Enter a blood-soaked world of South African mercenaries and tribal fighters backed by ruthless financiers. Drop into Baghdad’s Green Zone, strap on body armor, and take a daily high-speed ride with a doomed crew of security contractors who dodge car bombs and snipers just to get their charges to the airport. Share a drink in a chic hotel bar with wealthy owners of private armies who debate the best way to stay alive in war zones.

Licensed to Kill spans four continents and three years, taking us inside the CIA’s dirty wars; the brutal contractor murders in Fallujah and the Alamo-like sieges in Najaf and Al Kut; the Deep South contractor training camps where ex–Special Operations soldiers and even small town cops learn the ropes; the contractor conventions where macho attendees swap bullet-punctuated tales and discuss upcoming gigs; and the grim Central African prison where contractors turned failed mercenaries pay a steep price.

The United States has encouraged the use of the private sector in all facets of the War on Terror, placing contractors outside the bounds of functional legal constraints.

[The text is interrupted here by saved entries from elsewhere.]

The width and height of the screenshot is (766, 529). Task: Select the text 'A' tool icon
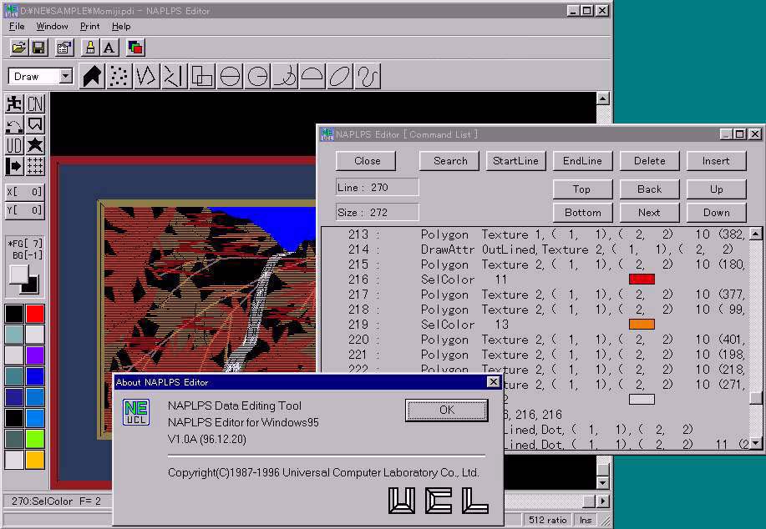click(109, 48)
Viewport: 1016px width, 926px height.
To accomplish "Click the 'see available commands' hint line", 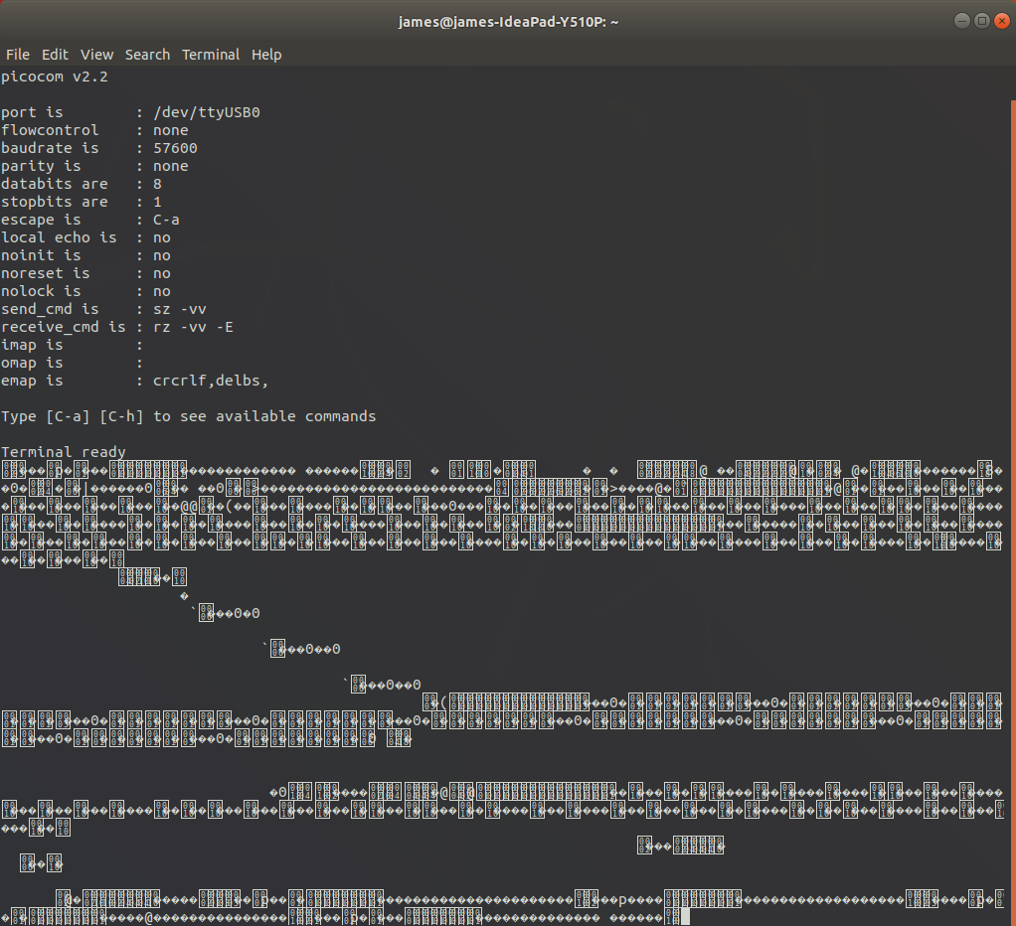I will pyautogui.click(x=189, y=416).
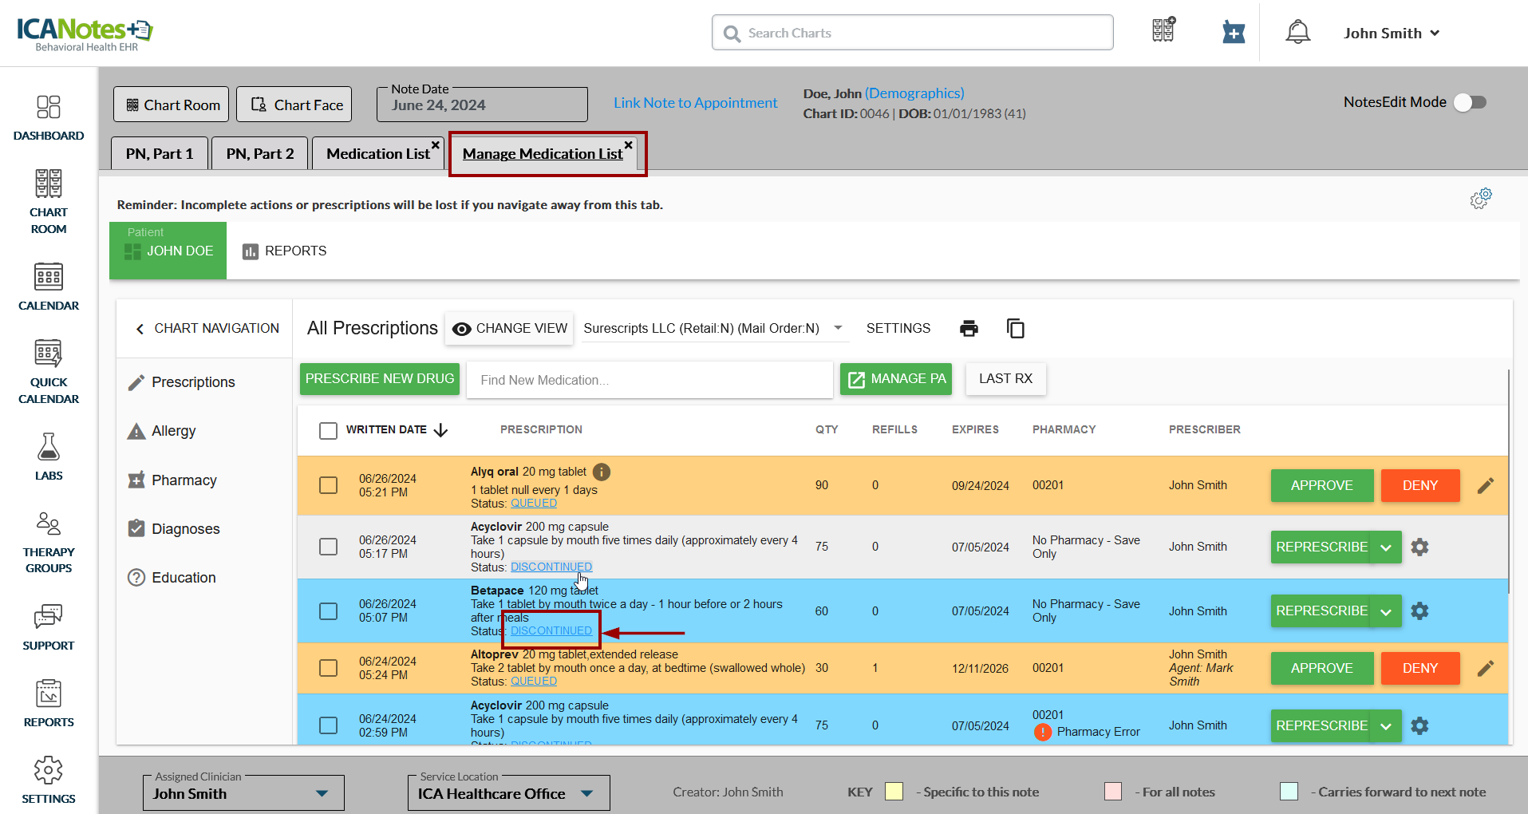
Task: Click the pencil edit icon for Alyq oral
Action: click(1485, 485)
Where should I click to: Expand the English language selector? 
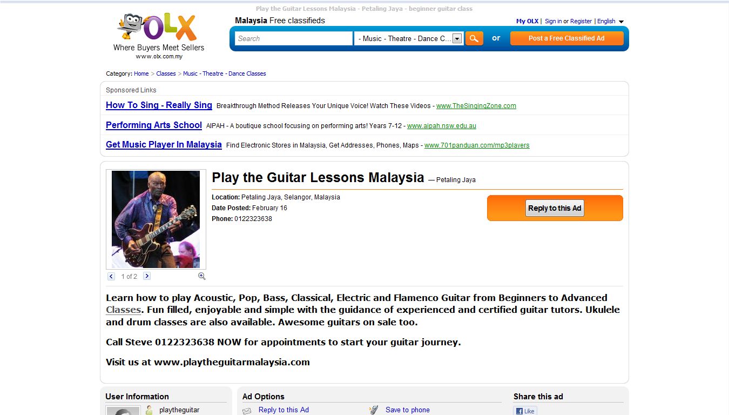coord(611,21)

With the shocking clarity that can come only from firsthand observation, Licensed to Kill painstakingly deconstructs the most controversial events and introduces the pivotal players. Most disturbingly, it shows that there are indeed thousands of contractors—with hundreds more being produced every month—who’ve been given a license to kill, their services available to the highest bidder.


From the Hardcover edition.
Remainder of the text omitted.